#### [Study material]

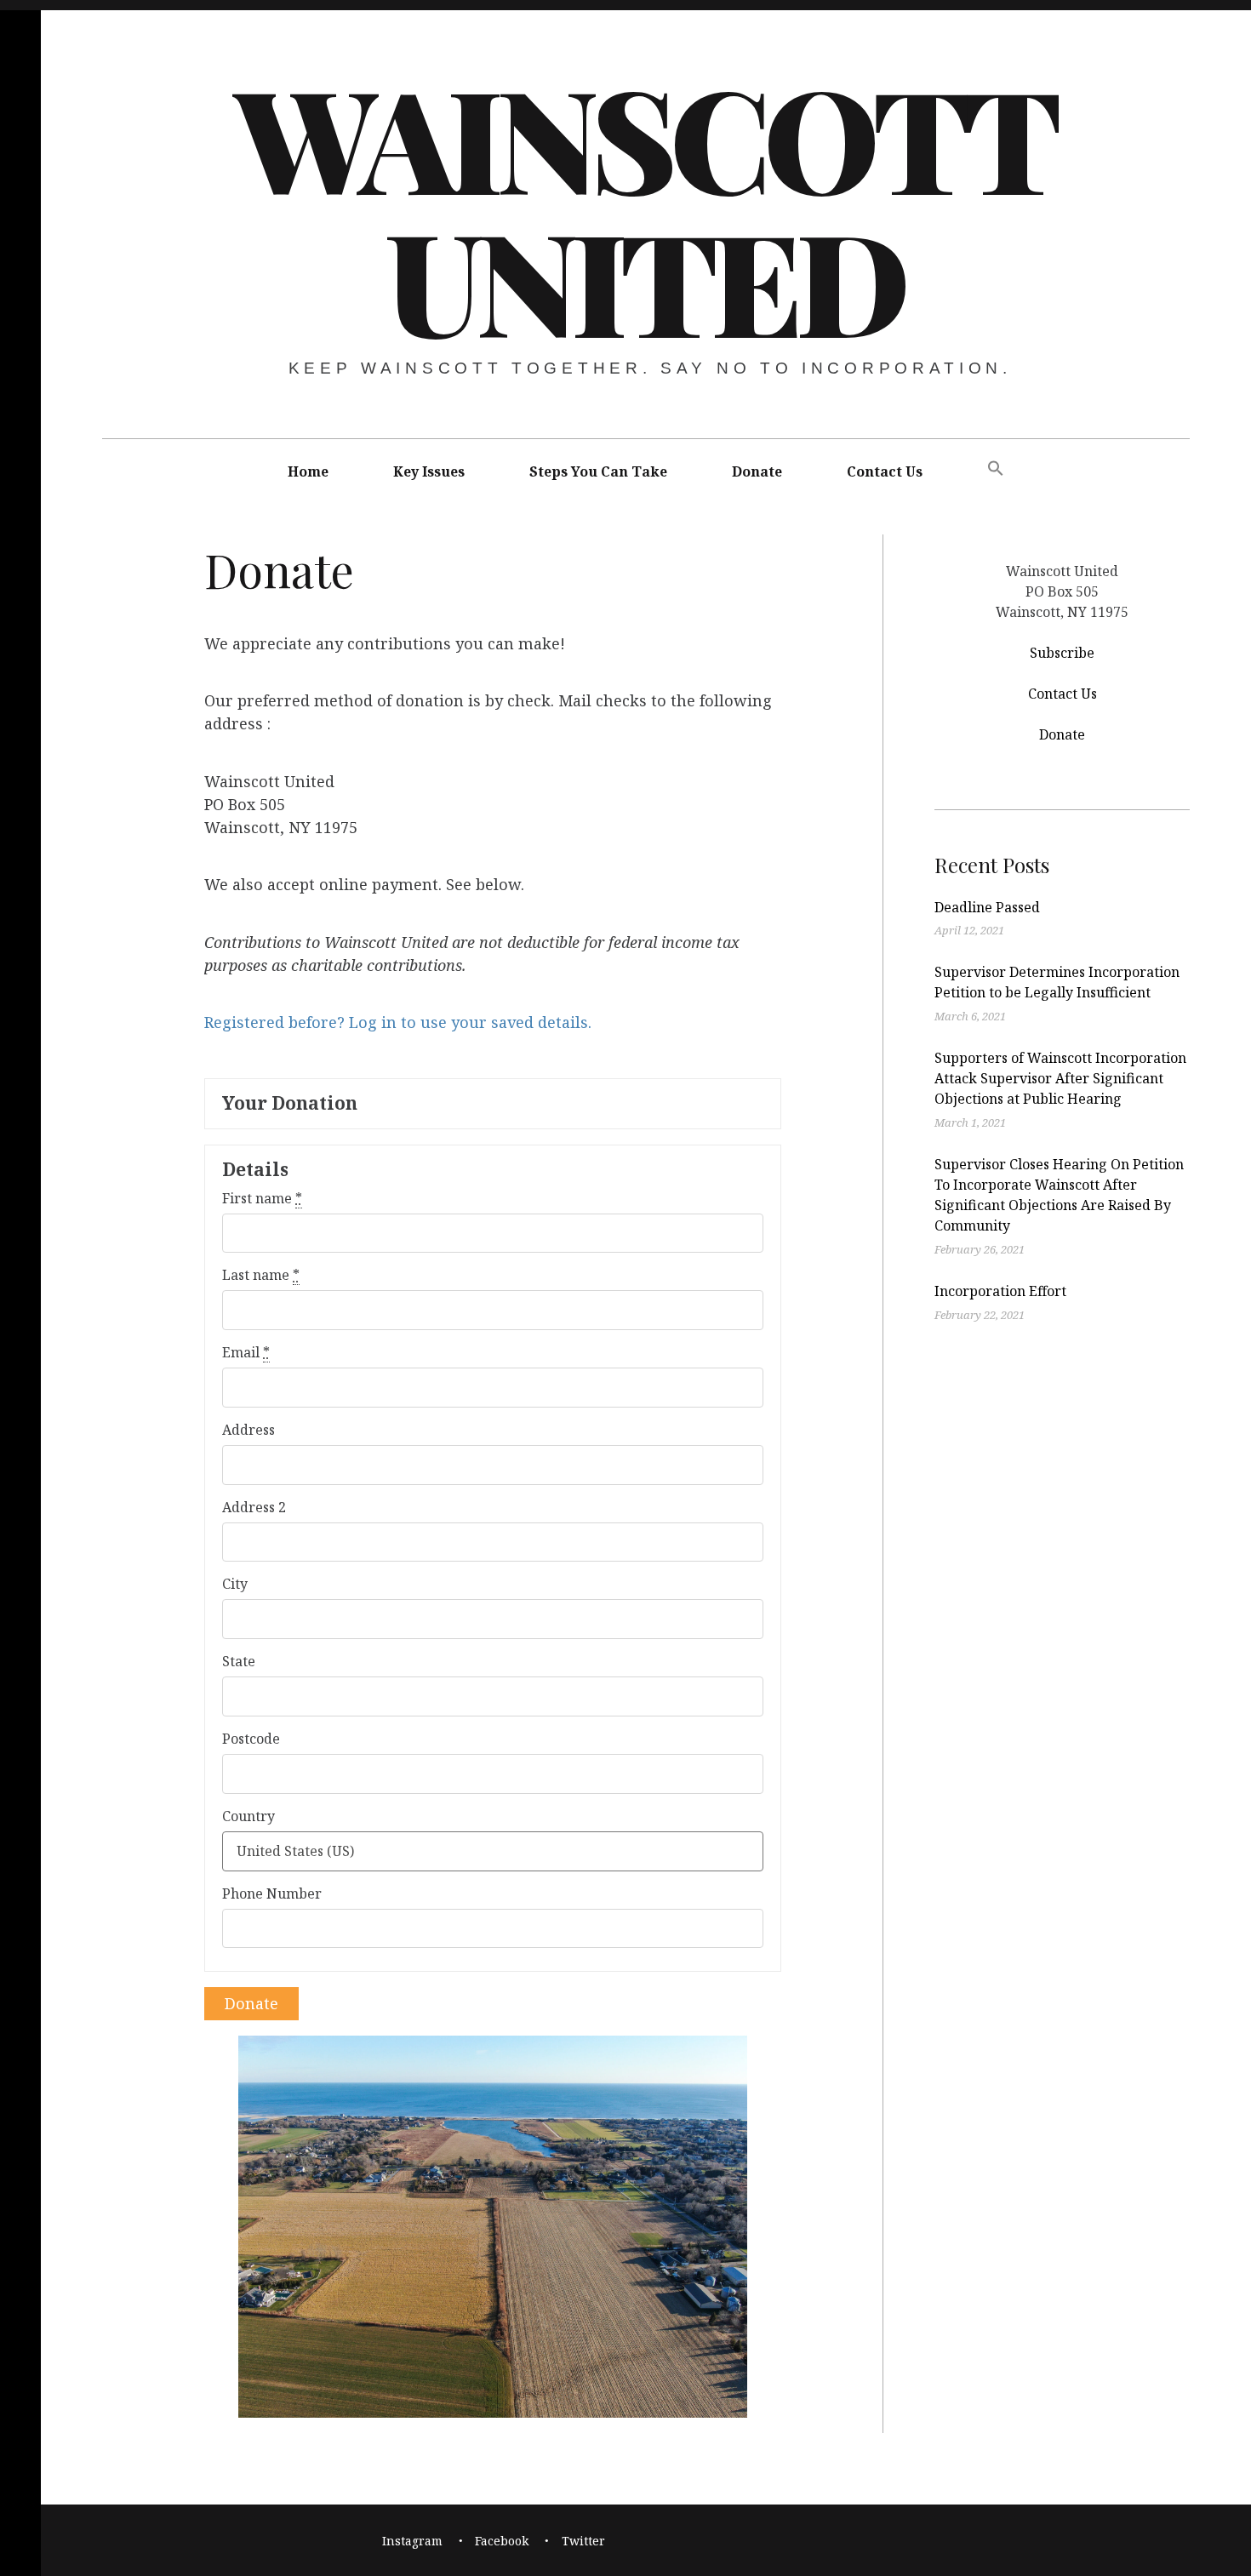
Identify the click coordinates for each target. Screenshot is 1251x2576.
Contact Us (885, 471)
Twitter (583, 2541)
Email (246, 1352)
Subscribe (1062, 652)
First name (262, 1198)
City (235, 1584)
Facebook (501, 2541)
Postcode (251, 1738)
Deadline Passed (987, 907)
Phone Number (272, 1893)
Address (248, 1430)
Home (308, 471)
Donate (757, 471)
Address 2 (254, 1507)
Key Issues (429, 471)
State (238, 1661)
...
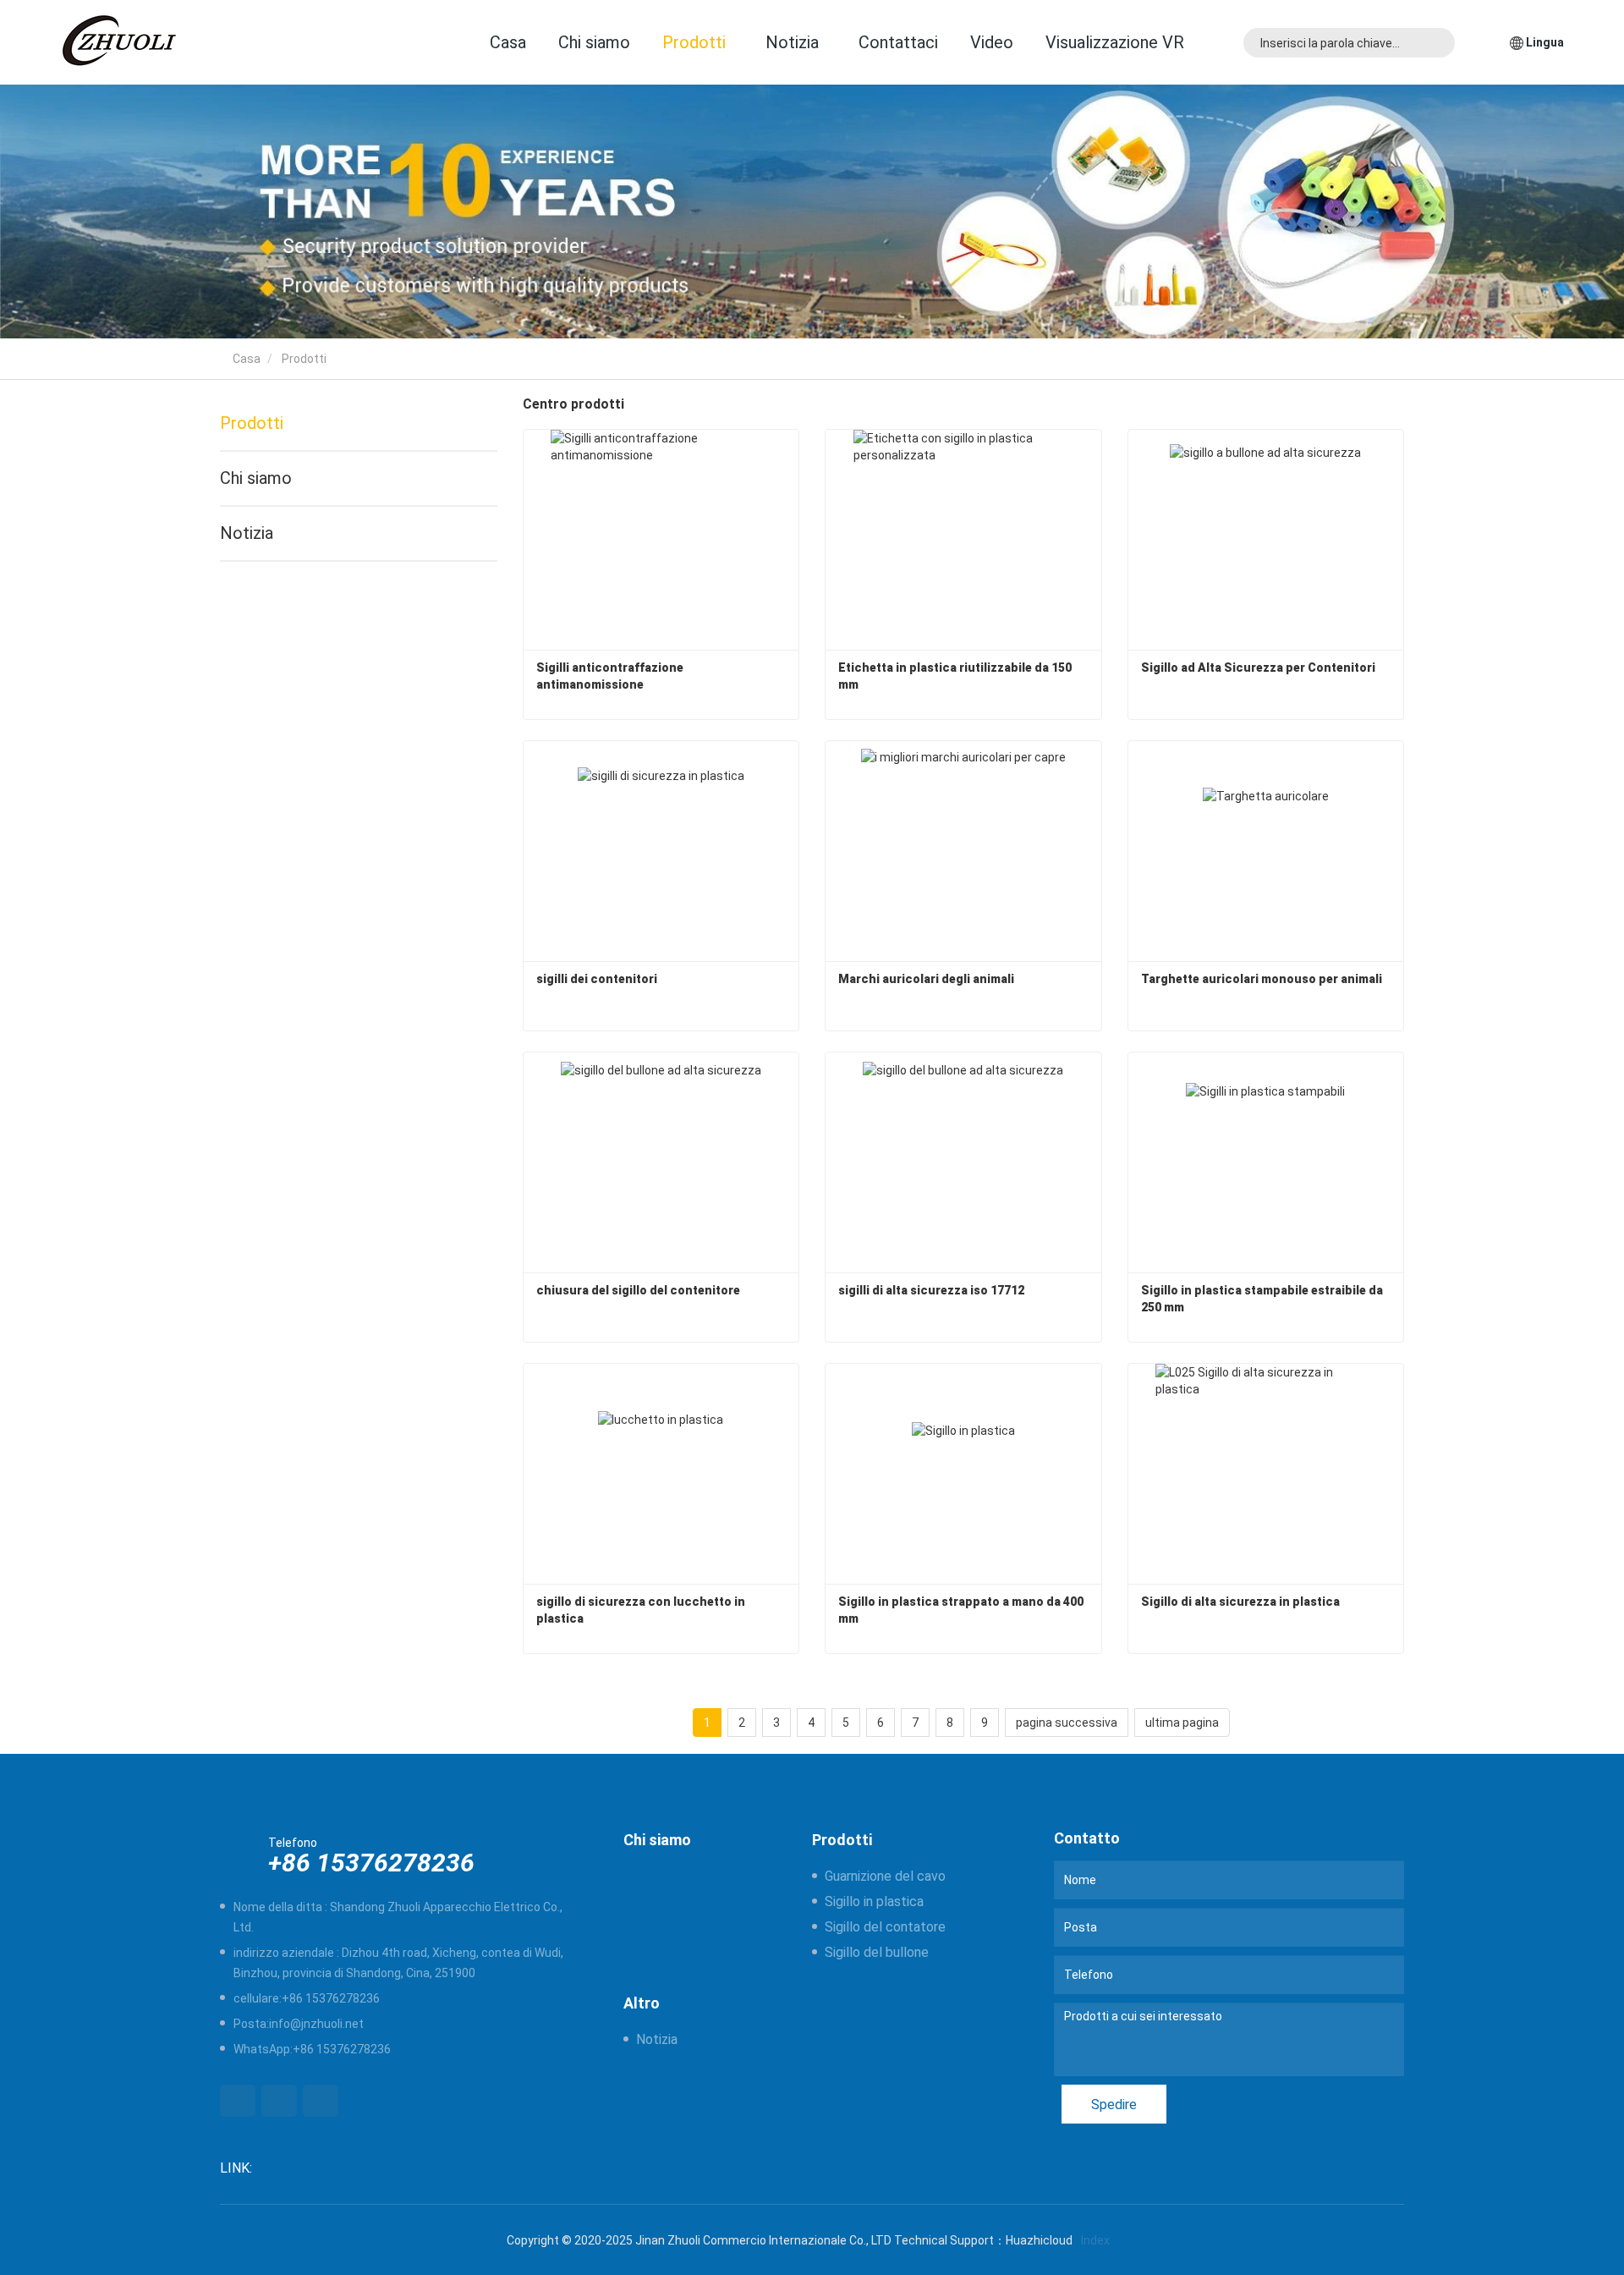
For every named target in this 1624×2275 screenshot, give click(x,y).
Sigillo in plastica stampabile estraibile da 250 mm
* * *
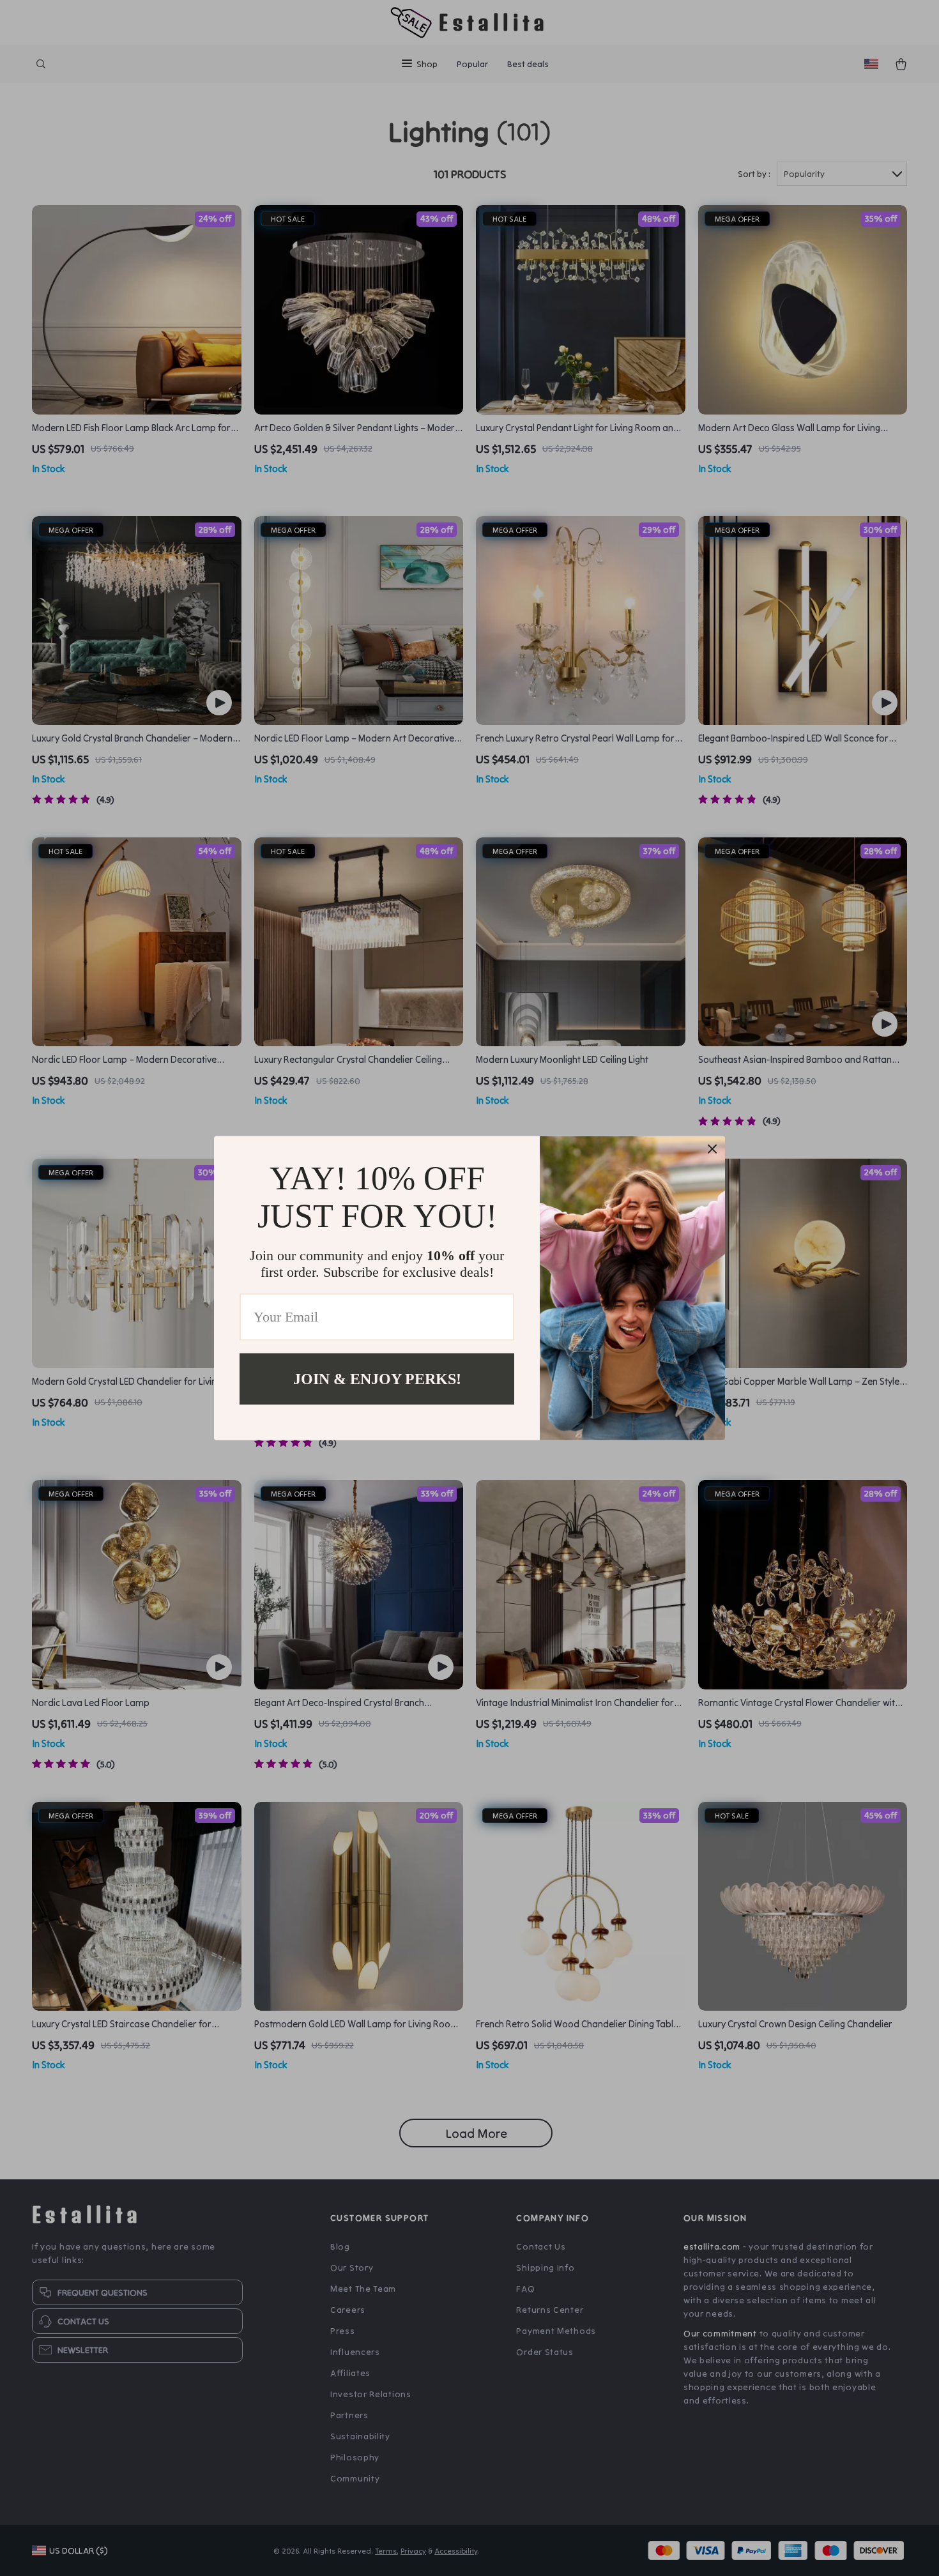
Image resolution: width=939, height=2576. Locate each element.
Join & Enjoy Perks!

#### [Work instruction]
Write only the number of lines in the listing that hold the word "each".

#### [Solution to the exercise]
2